Teddy and Bill Jones stood on the port side of the Texas, all unconscious that they were exposed to any chance shot the Spaniard might send aboard, and realising nothing save the fever of battle. The odour of burning powder was in their nostrils, and life or death, danger or safety were alike the same.
The Texas literally reeled under their feet as her big guns were discharged full at the Vizcaya, which ship was hurling shot and shell with reckless rapidity and inaccuracy of aim.
The roar of the pieces was like the crashing of thunder; the vibrations of the air smote one like veritable blows, and enormous smoke clouds rolled here and there, now shutting off all view, and again lifting to reveal the enemy in his desperate but ill-directed flight.
"Can we sink her?" Teddy asked once, when the two comrades were so closely enveloped by the pungent vapour that it was impossible to distinguish objects five feet away, and the little sailor cried, in a delirium of excitement:
"Sink her, lad? That's what we're bound to do!"
"She is workin' her guns for all they are worth, an' I've heard it said that even a ship like this would go down if a big shell struck fairly."
"Ay, lad, an' so she would, I reckon; but we'll have yonder Spaniard under the water before her gunners can get the range. Every shot of ours is hittin' its mark, an' they're not comin' within half a mile of us! Sink her! We'll—"
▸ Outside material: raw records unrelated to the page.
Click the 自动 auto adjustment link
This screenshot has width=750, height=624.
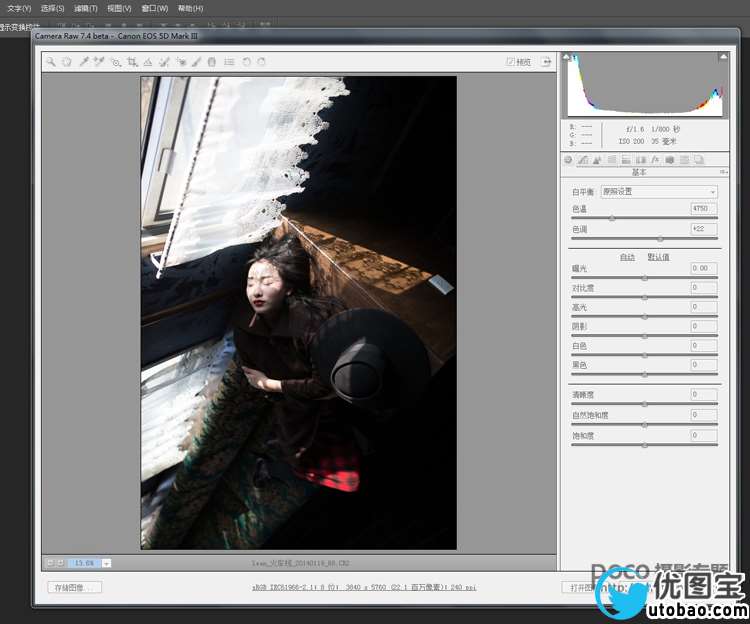627,257
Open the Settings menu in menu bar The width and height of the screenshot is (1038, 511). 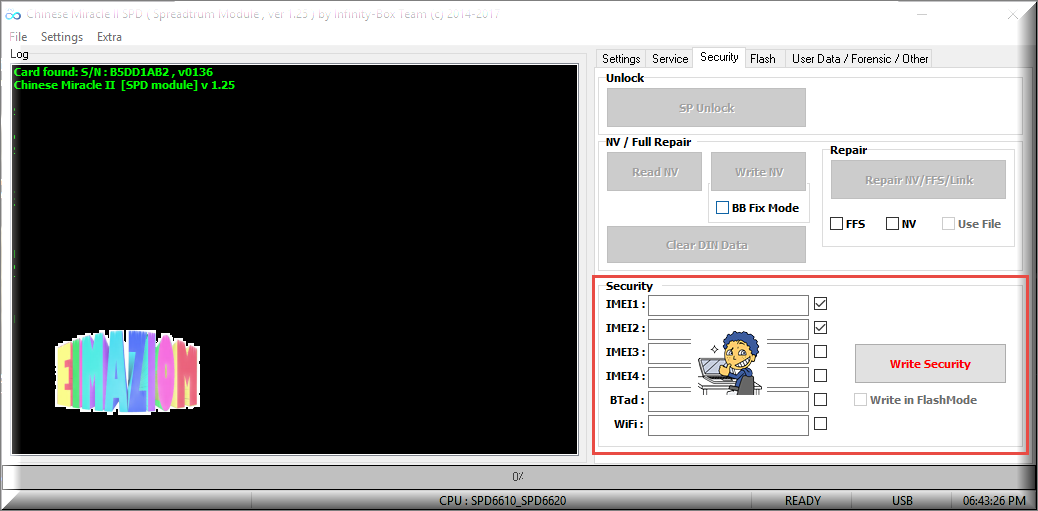click(x=62, y=37)
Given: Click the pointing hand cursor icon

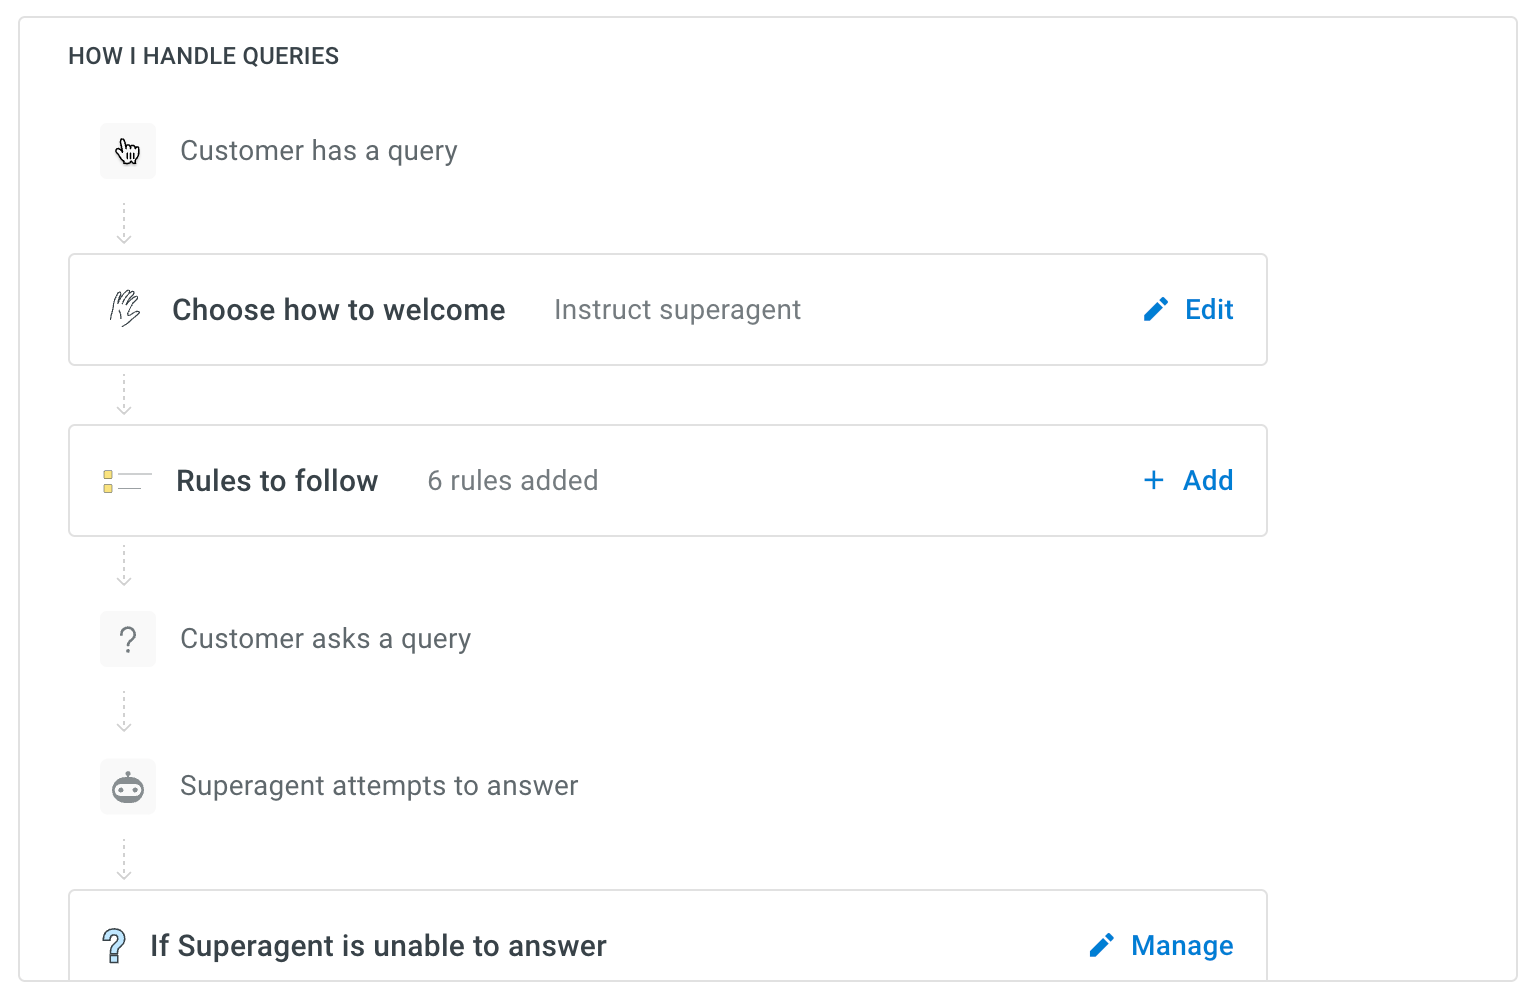Looking at the screenshot, I should click(x=128, y=151).
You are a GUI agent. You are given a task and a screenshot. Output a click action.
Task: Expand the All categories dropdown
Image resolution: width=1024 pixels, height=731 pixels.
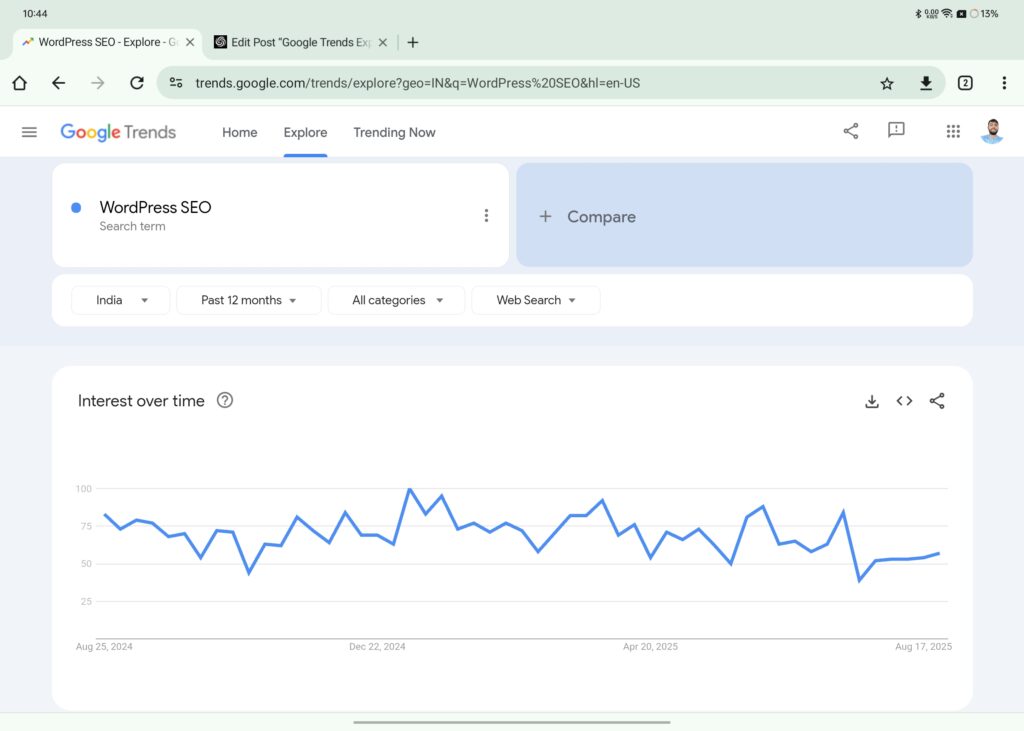[396, 300]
Even as Bill Jones spoke, the 12-inch gun in the Texas's forward turret was discharged. The smoke rolled aside at the same instant, and the two watchers saw a huge shell dart forth, speeding directly toward the ship that had so lately been a friendly visitor in the harbour of New York.
It struck its mark fairly, crashed through the iron plating as if through paper, and then Teddy saw the mighty vessel reel under her death-stroke when the shell exploded.